A week after
Newsweek published
details about "The Night in Question"?a chapter in O.J. Simpson's
If I Did It?
Vanity Fair contributing editor James
Wolcott discusses the entire book, including describing the author's portrayals of Nicole Brown Simpson as a "major mood swinger" and himself as a "soft, chocolate marshmallow."
"The 'hypothetical' scenario allows Simpson to have it both ways," Wolcott writes, "to put himself at the crime scene with motive, opportunity, and furious velocity, yet dissociate himself from the actual stabbings, as if the murders somehow committed themselves while he happened to be there holding the knife."

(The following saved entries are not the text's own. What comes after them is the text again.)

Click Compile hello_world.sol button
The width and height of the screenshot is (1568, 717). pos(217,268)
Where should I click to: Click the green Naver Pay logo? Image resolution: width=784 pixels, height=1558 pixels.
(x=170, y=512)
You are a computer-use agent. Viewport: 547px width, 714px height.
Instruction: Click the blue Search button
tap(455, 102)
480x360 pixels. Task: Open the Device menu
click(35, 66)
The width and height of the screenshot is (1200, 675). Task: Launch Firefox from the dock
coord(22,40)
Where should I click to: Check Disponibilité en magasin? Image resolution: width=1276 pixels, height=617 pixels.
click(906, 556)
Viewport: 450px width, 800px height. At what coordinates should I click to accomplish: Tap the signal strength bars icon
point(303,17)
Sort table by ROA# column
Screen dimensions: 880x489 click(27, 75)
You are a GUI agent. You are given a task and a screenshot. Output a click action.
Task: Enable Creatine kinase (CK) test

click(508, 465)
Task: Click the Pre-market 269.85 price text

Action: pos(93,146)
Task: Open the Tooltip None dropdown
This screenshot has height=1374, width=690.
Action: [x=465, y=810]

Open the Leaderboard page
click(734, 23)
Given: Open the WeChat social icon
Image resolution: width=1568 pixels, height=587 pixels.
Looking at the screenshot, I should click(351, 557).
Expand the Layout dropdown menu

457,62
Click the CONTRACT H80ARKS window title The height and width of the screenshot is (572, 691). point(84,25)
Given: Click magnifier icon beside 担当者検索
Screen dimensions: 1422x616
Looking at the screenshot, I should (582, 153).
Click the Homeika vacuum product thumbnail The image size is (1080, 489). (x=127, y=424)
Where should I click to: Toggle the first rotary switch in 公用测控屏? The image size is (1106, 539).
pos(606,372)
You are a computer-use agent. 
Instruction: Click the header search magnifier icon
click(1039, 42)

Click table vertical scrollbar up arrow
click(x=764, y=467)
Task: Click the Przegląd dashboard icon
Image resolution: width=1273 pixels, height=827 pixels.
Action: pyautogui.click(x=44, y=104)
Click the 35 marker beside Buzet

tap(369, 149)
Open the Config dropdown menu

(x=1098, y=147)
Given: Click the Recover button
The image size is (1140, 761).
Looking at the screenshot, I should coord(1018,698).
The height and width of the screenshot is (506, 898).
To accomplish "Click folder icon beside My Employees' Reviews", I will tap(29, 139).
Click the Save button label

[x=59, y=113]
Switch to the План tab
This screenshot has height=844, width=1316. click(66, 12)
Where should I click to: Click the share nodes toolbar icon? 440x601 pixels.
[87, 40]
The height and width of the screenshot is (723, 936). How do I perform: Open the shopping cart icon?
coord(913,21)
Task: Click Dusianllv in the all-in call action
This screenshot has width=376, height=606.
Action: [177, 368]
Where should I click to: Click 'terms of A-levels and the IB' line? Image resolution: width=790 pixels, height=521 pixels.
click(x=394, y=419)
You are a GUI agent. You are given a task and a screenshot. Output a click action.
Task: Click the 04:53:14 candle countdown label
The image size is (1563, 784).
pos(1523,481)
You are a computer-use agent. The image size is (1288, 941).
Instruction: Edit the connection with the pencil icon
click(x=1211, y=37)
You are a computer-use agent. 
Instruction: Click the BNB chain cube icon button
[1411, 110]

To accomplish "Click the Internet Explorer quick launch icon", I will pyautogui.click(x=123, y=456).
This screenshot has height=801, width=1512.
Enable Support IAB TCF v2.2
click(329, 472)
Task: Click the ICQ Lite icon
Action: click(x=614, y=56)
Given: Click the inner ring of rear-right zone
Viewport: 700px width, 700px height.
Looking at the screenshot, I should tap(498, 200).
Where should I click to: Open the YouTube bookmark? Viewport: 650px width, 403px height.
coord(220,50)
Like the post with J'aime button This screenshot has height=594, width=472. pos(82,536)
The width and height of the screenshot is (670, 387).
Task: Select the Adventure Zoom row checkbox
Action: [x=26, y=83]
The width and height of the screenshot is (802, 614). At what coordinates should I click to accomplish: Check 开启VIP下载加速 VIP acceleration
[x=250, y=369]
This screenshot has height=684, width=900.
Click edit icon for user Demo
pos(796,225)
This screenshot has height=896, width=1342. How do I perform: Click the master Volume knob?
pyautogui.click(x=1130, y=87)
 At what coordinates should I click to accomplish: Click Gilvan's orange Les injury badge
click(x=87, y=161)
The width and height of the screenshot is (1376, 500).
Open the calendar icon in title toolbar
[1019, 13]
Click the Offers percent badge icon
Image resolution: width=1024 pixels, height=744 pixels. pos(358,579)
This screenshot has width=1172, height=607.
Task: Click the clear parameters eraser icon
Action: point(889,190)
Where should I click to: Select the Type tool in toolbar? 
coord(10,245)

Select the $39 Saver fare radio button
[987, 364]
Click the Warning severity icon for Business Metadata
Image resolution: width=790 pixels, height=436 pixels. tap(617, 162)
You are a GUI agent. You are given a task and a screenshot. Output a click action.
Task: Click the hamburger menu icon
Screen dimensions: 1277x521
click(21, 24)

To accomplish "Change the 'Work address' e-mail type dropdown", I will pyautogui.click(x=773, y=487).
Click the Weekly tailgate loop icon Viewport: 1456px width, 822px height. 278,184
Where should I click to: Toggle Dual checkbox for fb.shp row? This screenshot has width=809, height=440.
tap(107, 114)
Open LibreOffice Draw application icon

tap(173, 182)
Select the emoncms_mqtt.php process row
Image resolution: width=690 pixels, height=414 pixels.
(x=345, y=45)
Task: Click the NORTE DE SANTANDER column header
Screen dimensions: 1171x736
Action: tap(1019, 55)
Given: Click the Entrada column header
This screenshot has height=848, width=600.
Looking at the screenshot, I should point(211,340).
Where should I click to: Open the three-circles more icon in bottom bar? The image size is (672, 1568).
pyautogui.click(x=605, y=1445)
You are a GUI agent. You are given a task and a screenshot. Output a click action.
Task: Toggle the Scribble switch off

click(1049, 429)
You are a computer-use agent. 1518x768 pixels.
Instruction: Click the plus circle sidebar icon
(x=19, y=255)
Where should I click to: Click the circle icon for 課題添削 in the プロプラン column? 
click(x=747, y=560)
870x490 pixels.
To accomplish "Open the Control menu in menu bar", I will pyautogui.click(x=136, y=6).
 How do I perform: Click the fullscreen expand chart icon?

If I Did It was ghostwritten by frequent ReganBooks author
Pablo Fenjves and was
canceled in November. (HarperCollins subsequently
fired editor and publisher Judith Regan and shut down her eponymous
imprint.) Yet Simpson's attorney, Yale Galanter, is currently shopping a new book proposal, which would be a "tastefully done portrait of [Simpson's] marriage to Nicole," according to Wolcott.
"After finished
If I Did It, I didn't feel any inward swelling of moral outrage or righteous disgust, didn't hatch any profound insights into sex, race, and violence in America," Wolcott writes, "I just wanted everyone connected with it to go away."